[Data provided Boundary: Start]
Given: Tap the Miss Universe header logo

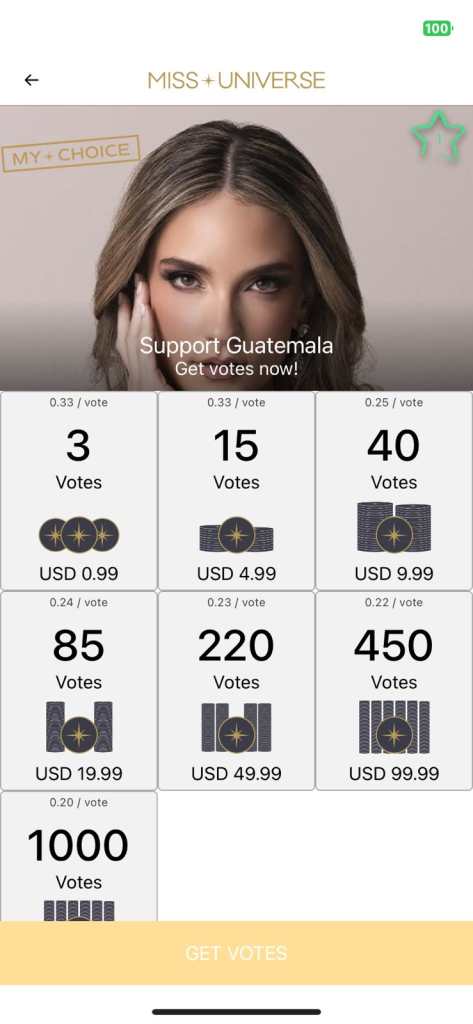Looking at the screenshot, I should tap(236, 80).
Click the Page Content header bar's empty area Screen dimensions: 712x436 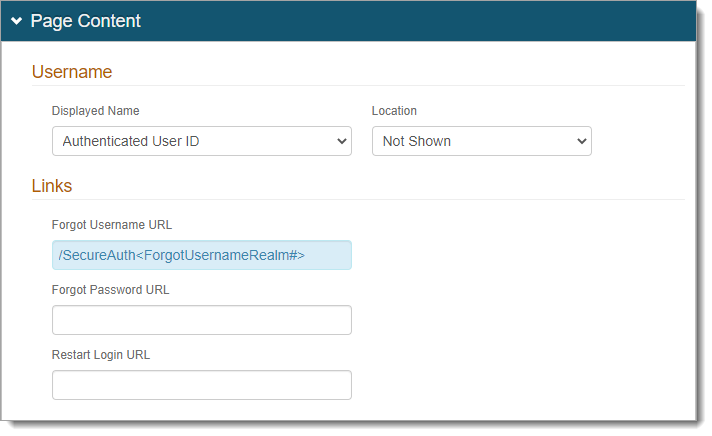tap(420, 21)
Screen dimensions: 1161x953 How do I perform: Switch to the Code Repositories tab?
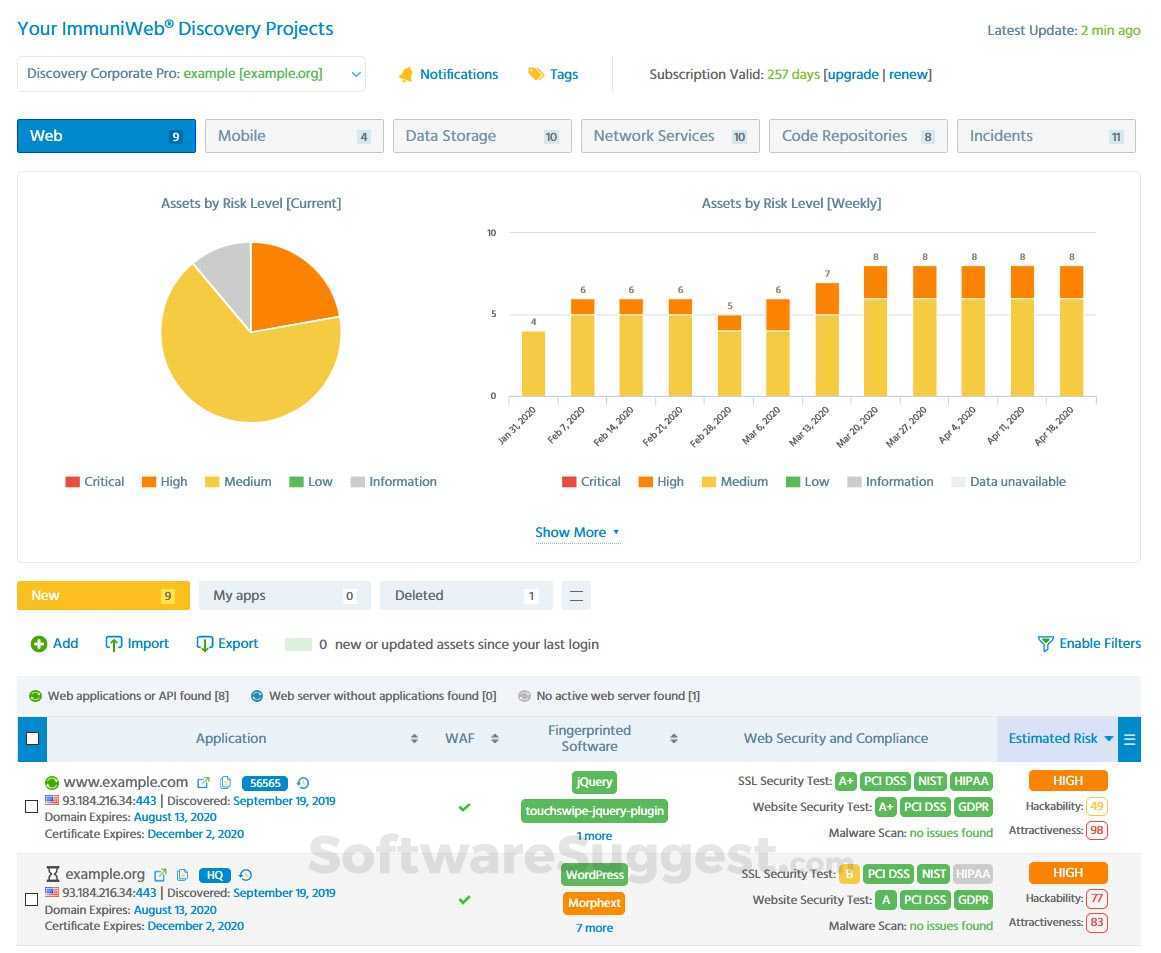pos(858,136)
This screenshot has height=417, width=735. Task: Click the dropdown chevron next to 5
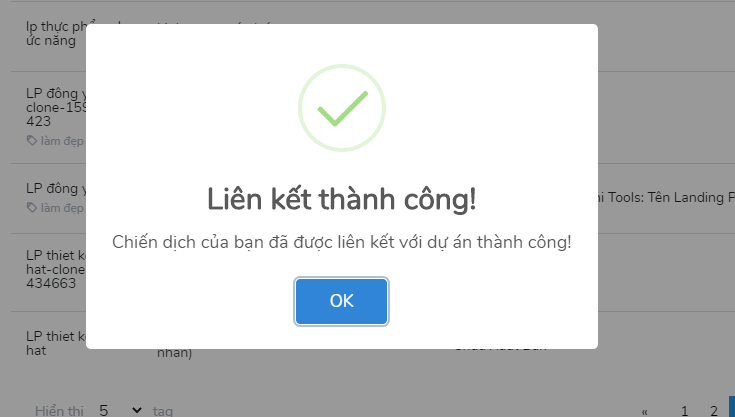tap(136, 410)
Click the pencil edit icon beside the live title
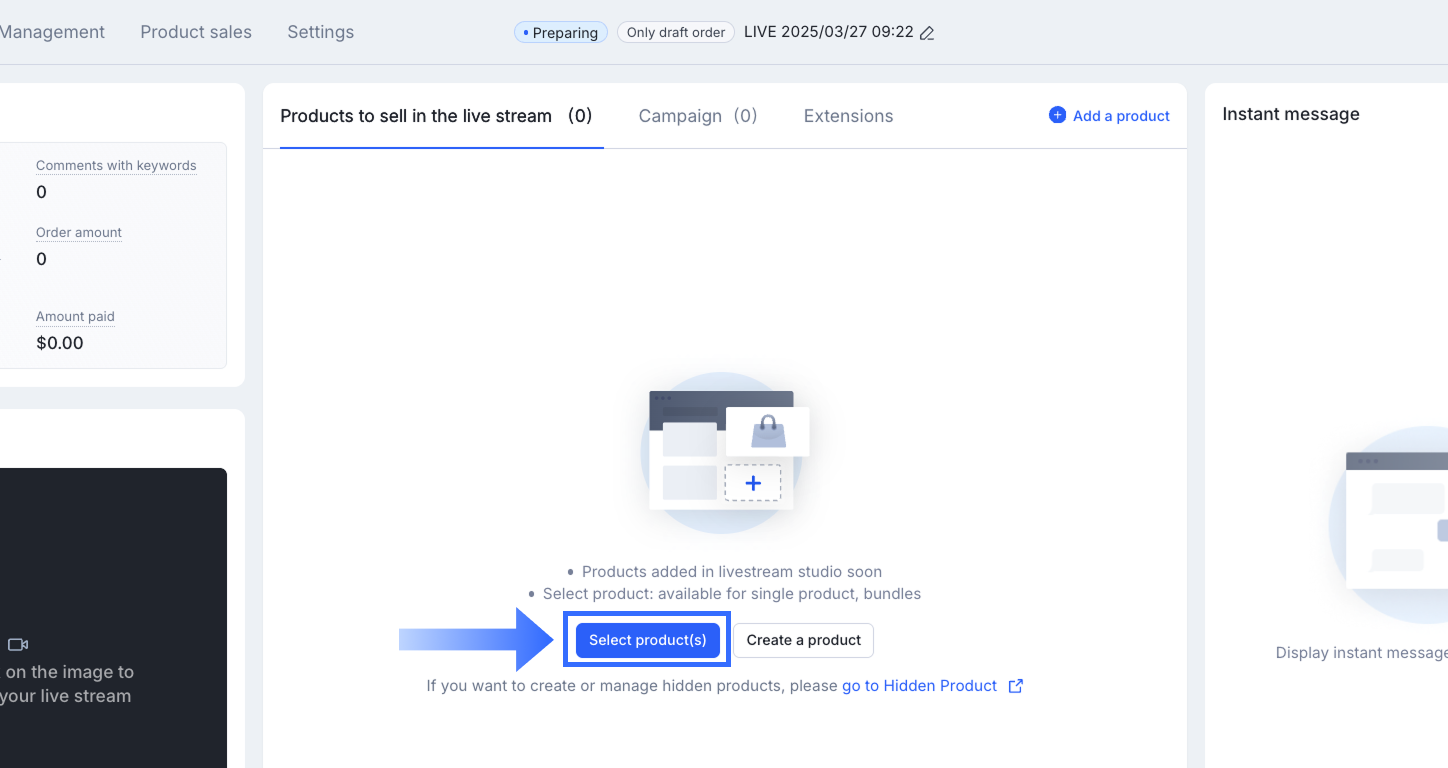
[Data provided Boundary: End]
● Activity
The copy must start at the line containing "Screen dimensions: 1161x953" and end at the last line of the data, matching each line exactly. It must hold no pictures.

● Final answer
Screen dimensions: 1161x953 How do I perform: Switch to the Code Repositories tab?
pos(858,136)
This screenshot has height=417, width=735. Task: Click the dropdown chevron next to 5
tap(136, 410)
Click the pencil edit icon beside the live title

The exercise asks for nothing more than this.